Why is Bolivia so concerned with the coca leaf? Because it is an important symbol of the history and identity of the indigenous cultures of the Andes.
The custom of chewing coca leaves has existed in the Andean region of South America since at least 3000 B.C. It helps mitigate the sensation of hunger, offers energy during long days of labor and helps counter altitude sickness. Unlike nicotine or caffeine, it causes no harm to human health nor addiction or altered state, and it is effective in the struggle against obesity, a major problem in many modern societies.

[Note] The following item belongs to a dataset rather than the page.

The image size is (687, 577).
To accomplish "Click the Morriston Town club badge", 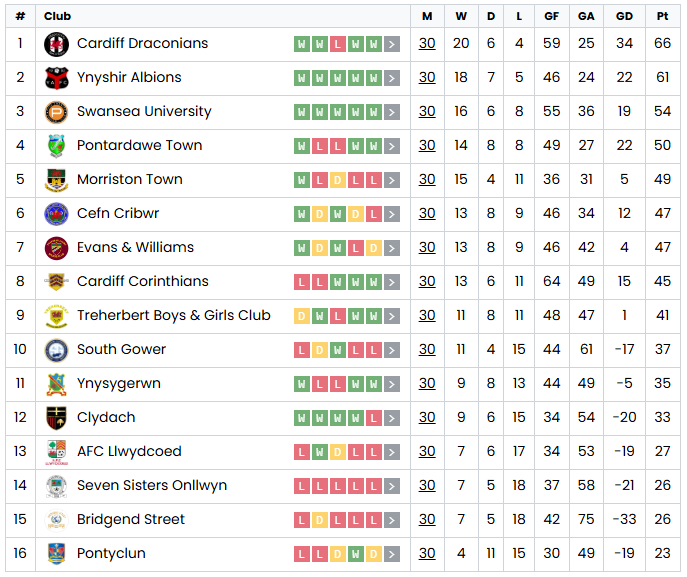I will click(x=56, y=180).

Today, millions of people chew coca in Bolivia, Colombia, Peru and northern Argentina and Chile. The coca leaf continues to have ritual, religious and cultural significance that transcends indigenous cultures and encompasses the mestizo population.
Mistakes are an unavoidable part of human history, but sometimes we have the opportunity to correct them. It is time for the international community to reverse its misguided policy toward the coca leaf.
Evo Morales Ayma is the president of Bolivia.
Alongside the piece by Morales in O’S Summer ’09 was a story about a plan that could bring revenue to farmers in Afghanistan and maybe even bring peace: growing poppies for medical use. The idea went unheeded, of course, and we’ve had 10 more years of war, plus an opioid epidemic in the US that began with pain patients getting addicted to pharmaceuticals made from thebaine-dominant poppies grown in Tasmania (with most of the revenue going to Johnson & Johnson executives and shareholders).